Consider a well-formed C++ program below:
#include <cstddef>
#include <iostream>
struct POD_bomb {
int m_value1;
int m_value2;
int operator&()
{ return m_value1++; }
int operator&() const
{ return m_value1 + m_value2; }
};
// POD_struct is a yet another example of a POD-struct.
struct POD_struct {
POD_bomb m_nonstatic_bomb1;
POD_bomb m_nonstatic_bomb2;
};
int main()
{
std::cout << "offset of m_nonstatic_bomb2: " << offsetof(POD_struct,
m_nonstatic_bomb2) << '\n';
return 0;
}
See Jens Maurer's paper 01-0038=N1324 for an analysis of this issue.
Notes from 10/01 meeting:
A consensus was forming around the idea of disallowing operator& in POD classes when it was noticed that it is permitted to declare global-scope operator& functions, which cause the same problems.
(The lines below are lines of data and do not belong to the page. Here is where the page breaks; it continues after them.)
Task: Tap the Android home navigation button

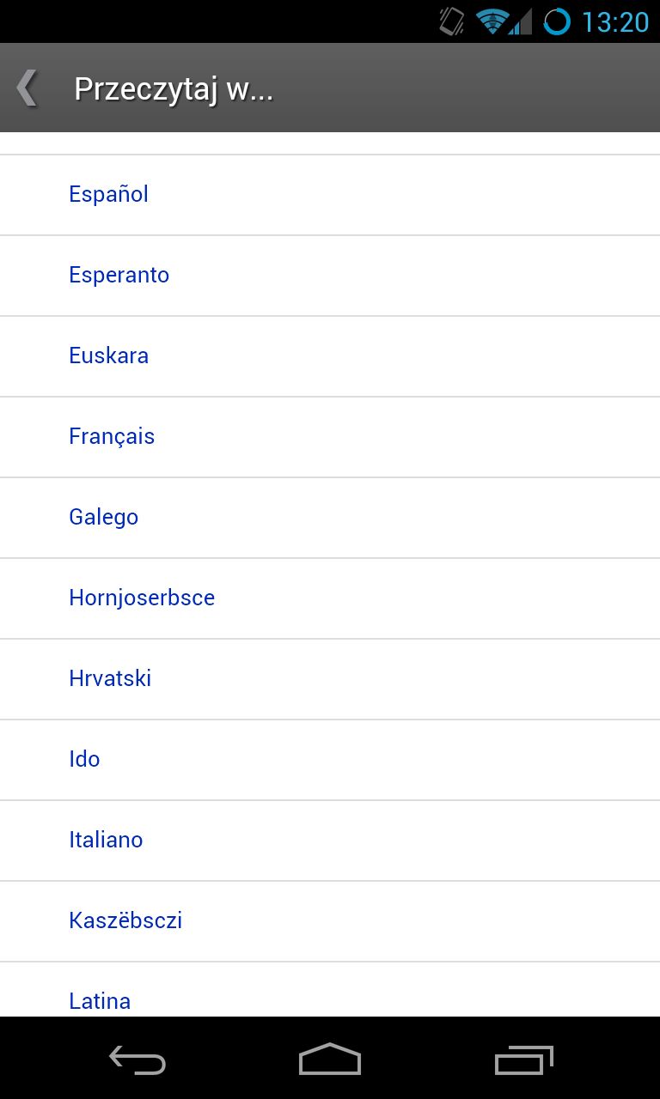Action: [330, 1060]
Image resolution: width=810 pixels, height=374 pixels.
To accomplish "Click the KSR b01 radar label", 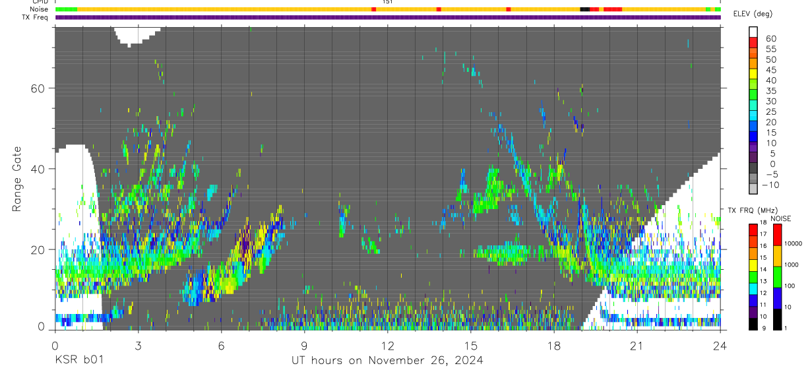I will (x=78, y=360).
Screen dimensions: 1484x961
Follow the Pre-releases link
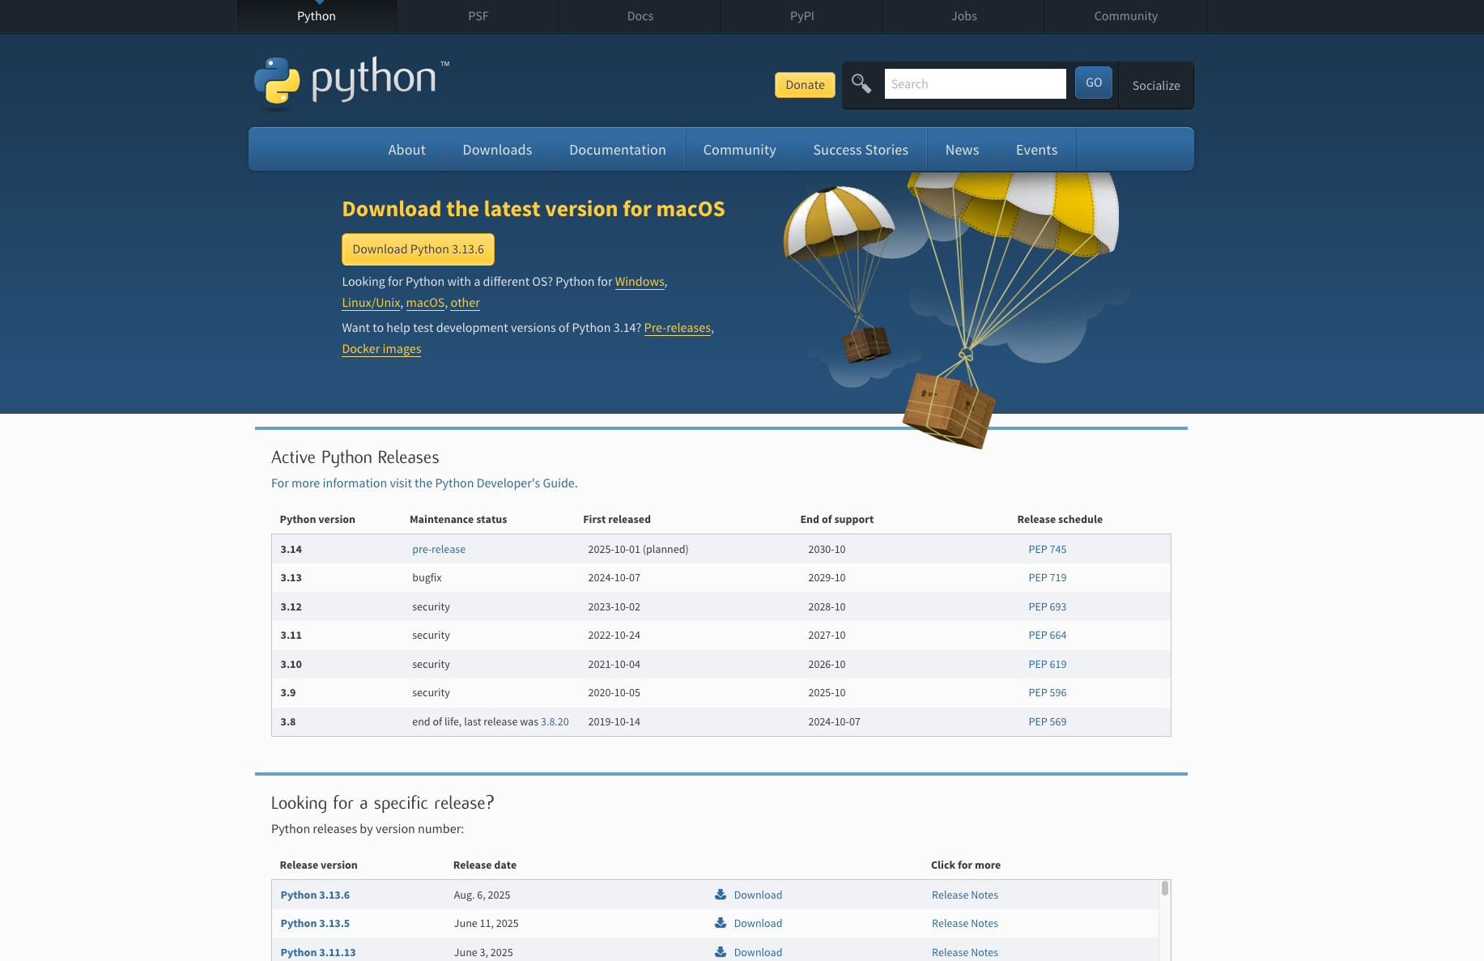pos(678,328)
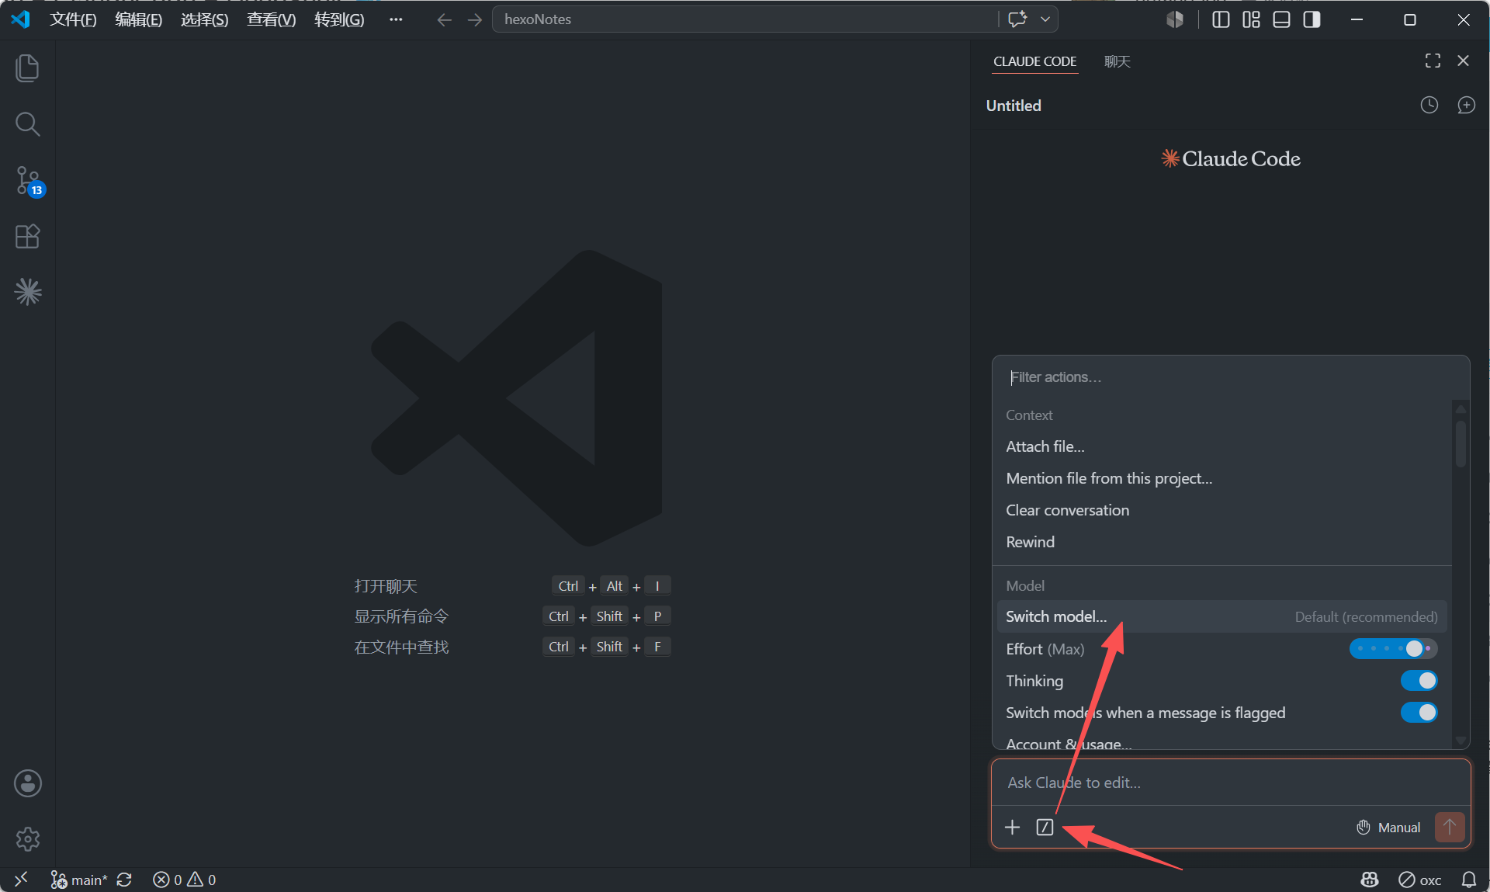This screenshot has width=1490, height=892.
Task: Adjust the Effort level slider
Action: click(x=1393, y=648)
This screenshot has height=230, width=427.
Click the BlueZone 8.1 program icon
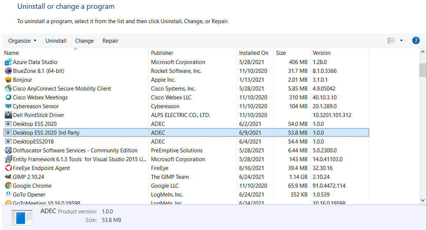[x=8, y=71]
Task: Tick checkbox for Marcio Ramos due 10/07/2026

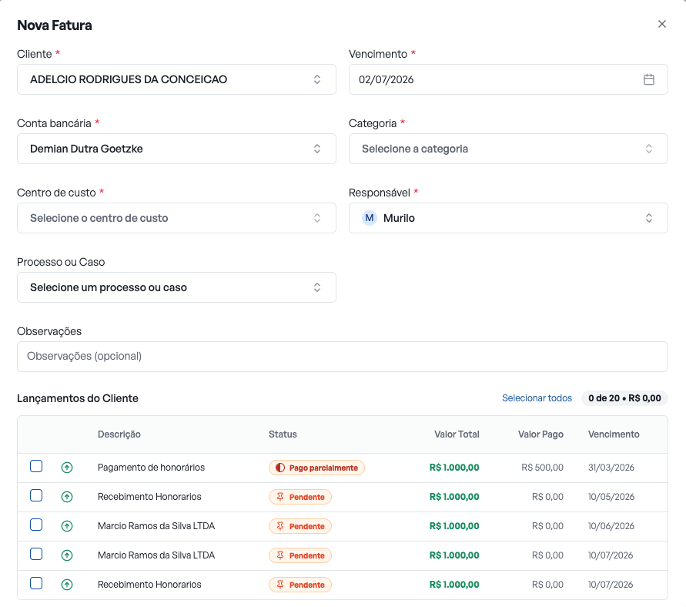Action: [36, 554]
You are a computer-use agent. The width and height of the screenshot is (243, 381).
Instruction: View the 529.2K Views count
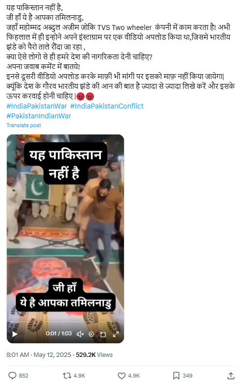[95, 355]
After more discussion, it was decided that such functions should not be prohibited in POD classes, and implementors should simply be required to "get the right answer" in constructs such as offsetof and va_start that are conventionally implemented using macros that use the "&" operator. It was noted that one can cast the original operand to char & to de-type it, after which one can use the built-in "&" safely.
Proposed resolution:
[Footnote: Note that offsetof is required to work as specified even if unary operator& is overloaded for any of the types involved.]
[Footnote: Note that va_start is required to work as specified even if unary operator& is overloaded for the type of parmN.]